(DATA Opens)

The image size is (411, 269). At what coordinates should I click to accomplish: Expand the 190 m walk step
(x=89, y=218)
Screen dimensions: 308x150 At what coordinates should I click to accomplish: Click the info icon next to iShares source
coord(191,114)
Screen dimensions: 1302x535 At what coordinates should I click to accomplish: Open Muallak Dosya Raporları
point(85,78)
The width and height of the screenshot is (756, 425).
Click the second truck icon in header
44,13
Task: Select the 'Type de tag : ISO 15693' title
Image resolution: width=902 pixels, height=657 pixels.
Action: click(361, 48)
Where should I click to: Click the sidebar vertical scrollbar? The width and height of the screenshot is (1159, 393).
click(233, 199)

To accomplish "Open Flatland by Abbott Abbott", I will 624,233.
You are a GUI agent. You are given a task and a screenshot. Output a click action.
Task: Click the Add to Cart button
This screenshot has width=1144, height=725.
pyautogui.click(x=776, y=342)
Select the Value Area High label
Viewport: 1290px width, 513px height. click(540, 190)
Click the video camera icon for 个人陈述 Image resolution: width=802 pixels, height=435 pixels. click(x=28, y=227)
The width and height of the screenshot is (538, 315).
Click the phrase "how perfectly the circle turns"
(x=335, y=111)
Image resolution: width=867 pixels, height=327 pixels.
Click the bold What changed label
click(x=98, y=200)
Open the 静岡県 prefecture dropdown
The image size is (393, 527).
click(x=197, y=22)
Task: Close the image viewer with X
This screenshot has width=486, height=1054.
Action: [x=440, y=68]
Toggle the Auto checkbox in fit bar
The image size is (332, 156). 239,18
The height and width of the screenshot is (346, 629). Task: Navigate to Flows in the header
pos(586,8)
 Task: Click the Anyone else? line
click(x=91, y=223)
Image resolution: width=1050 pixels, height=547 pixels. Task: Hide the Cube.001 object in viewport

(DATA Closes)

TASK DESCRIPTION
Could you repeat every record above exactly as it appears?

RESPONSE BELOW
The image size is (411, 269). At what coordinates should I click to accomplish: Expand the 190 m walk step
(x=89, y=218)
Screen dimensions: 308x150 At what coordinates should I click to accomplish: Click the info icon next to iShares source
coord(191,114)
Screen dimensions: 1302x535 At what coordinates should I click to accomplish: Open Muallak Dosya Raporları
point(85,78)
The width and height of the screenshot is (756, 425).
Click the second truck icon in header
44,13
Task: Select the 'Type de tag : ISO 15693' title
Image resolution: width=902 pixels, height=657 pixels.
Action: click(361, 48)
Where should I click to: Click the sidebar vertical scrollbar? The width and height of the screenshot is (1159, 393).
click(233, 199)

To accomplish "Open Flatland by Abbott Abbott", I will 624,233.
You are a GUI agent. You are given a task and a screenshot. Output a click action.
Task: Click the Add to Cart button
This screenshot has width=1144, height=725.
pyautogui.click(x=776, y=342)
Select the Value Area High label
Viewport: 1290px width, 513px height. click(540, 190)
Click the video camera icon for 个人陈述 Image resolution: width=802 pixels, height=435 pixels. click(x=28, y=227)
The width and height of the screenshot is (538, 315).
Click the phrase "how perfectly the circle turns"
(x=335, y=111)
Image resolution: width=867 pixels, height=327 pixels.
Click the bold What changed label
click(x=98, y=200)
Open the 静岡県 prefecture dropdown
The image size is (393, 527).
click(x=197, y=22)
Task: Close the image viewer with X
This screenshot has width=486, height=1054.
Action: [x=440, y=68]
Toggle the Auto checkbox in fit bar
The image size is (332, 156). 239,18
The height and width of the screenshot is (346, 629). Task: Navigate to Flows in the header
pos(586,8)
 Task: Click the Anyone else? line
click(x=91, y=223)
Image resolution: width=1050 pixels, height=547 pixels. Task: Hide the Cube.001 object in viewport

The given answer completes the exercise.